Gun Deaths May Not Eclipse Traffic Fatalities Just Yet

New data shows a mysterious surge in the number of people killed in motor-vehicle accidents.

A customer tests a Glock at Guns-R-Us in Phoenix, Arizona, in 2012.  (Ralph D. Freso / Reuters)

A grim turning point, long expected, may not have arrived in 2015 after all.

Public-health officials and statisticians had pinpointed last year as the year that gun deaths would likely surpass traffic fatalities in the United States.

But the latest projections from the National Highway Traffic Safety Administration paint a different picture, one that’s no less disturbing. New data shows traffic deaths jumped by more than 9 percent during the first nine months of 2015, the most recent period for which information is available. What that means: More than 2,000 additional people died in traffic accidents in the United States compared with the same period the year before.

The latest numbers suggest cars were on pace to kill nearly 36,000 people in 2015, significantly more than the 32,675 traffic deaths in 2014.

Firearms, meanwhile, killed 33,599 people in 2014, the most recent year for which the Centers for Disease Control and Prevention has data. Experts had expected traffic deaths to dip below 33,000 last year, but that now appears unlikely. The NHSTA says it’s too soon to speculate on factors contributing to the “significantly higher” traffic fatality rates last year.

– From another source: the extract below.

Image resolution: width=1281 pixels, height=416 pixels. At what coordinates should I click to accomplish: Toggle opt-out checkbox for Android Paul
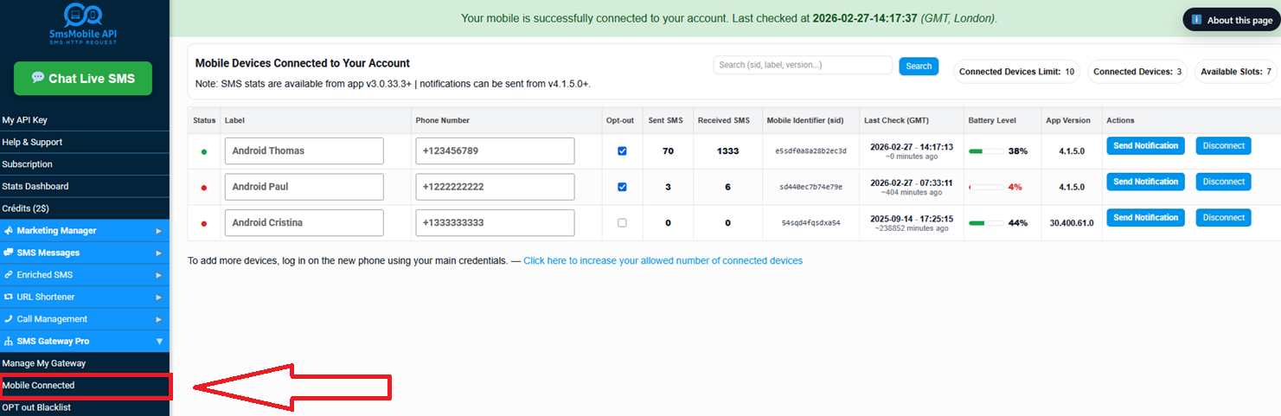click(x=622, y=187)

Lower gas prices are one possible reason. When gasoline is cheaper, people drive more—and more time on the road translates into more fatal accidents. That may help begin to explain what happened last year, but only partially. Americans logged about 80 billion extra miles in the first nine months of last year, a 3.5-percent increase compared with the year before. But traffic deaths went up by 9 percent. (We won’t know how many people were killed in motor-vehicle accidents throughout all of 2015 until next fall, when the final federal data is released.)

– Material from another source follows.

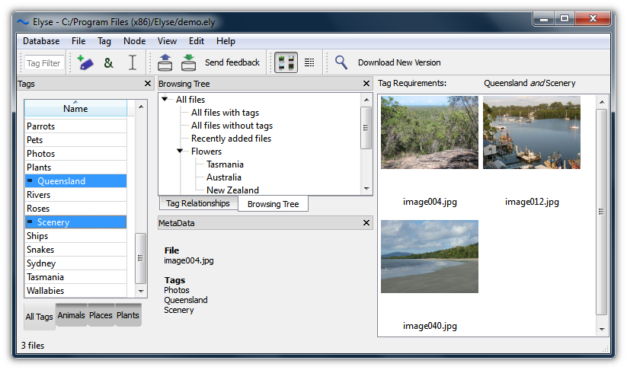This screenshot has width=627, height=370.
Task: Click the download database icon with down arrow
Action: point(188,63)
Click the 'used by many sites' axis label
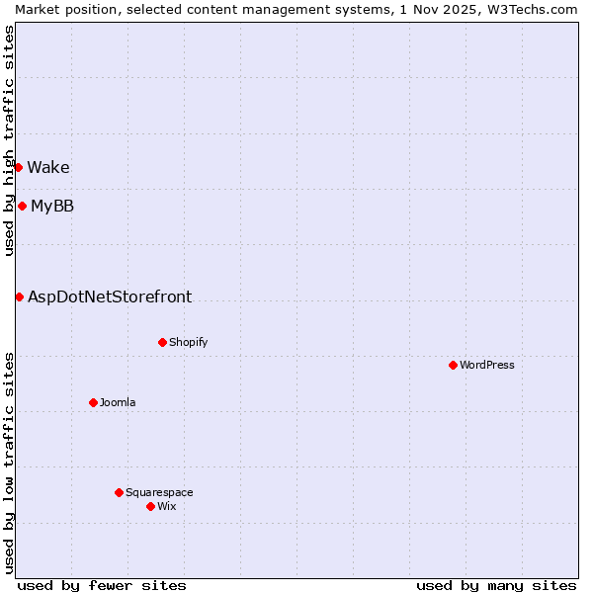Screen dimensions: 593x593 [x=496, y=585]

The situation also looks a bit different when you assess the numbers on a regional level—though because some of the NHSTA’s designated regions span great distances, it’s difficult to elucidate why. For instance, the increase in traffic deaths exceeded 20 percent in the region that includes Alaska, Oregon, Washington, Idaho, and Montana, but only went up by about 3 percent in the region that includes California, Arizona, Hawaii, and other Pacific territories.

This table shows the percentage change in estimated traffic fatalities from 2014 to 2015, by region:

Looking at gun deaths and motor-vehicle deaths together may seem a kind of non-sequitur, but it’s also a way of assessing the risks associated with “two national icons,” as The Economist put it last year. America’s most beloved technologies—guns and cars—are also its deadliest.

But while car-safety technology has improved dramatically in recent decades, handguns have barely changed in a century.

Among those who advocate for stricter gun laws, the threshold at which gun deaths surpass traffic deaths nationwide has been a symbolic turning point—a way to underscore the need for improved gun safety. But in many states, that line has already been crossed. Gun deaths surpassed motor-vehicle deaths in 21 states plus the District of Columbia in 2014, according to analysis by the Violence Policy Center. (The states where gun fatalities outpaced traffic deaths in that year: Alaska, Arizona, Colorado, District of Columbia, Georgia, Idaho, Illinois, Indiana, Louisiana, Maryland, Michigan, Missouri, Nevada, New Hampshire, Ohio, Oregon, Pennsylvania, Tennessee, Utah, Vermont, Virginia, and Washington.)

Other statistics are just as stark: Some 600 children under the age of 12 have been killed by firearms in the United States since the Sandy Hook massacre, and possibly many more than that, according to analysis by NBC News. “We are the only advanced country on earth that sees this kind of mass violence erupt with this kind of frequency,” President Barack Obama said in a speech at the White House last month. “Somehow we’ve become numb to it, and we start thinking that this is normal.”

You don’t need to look very hard to know there is a problem.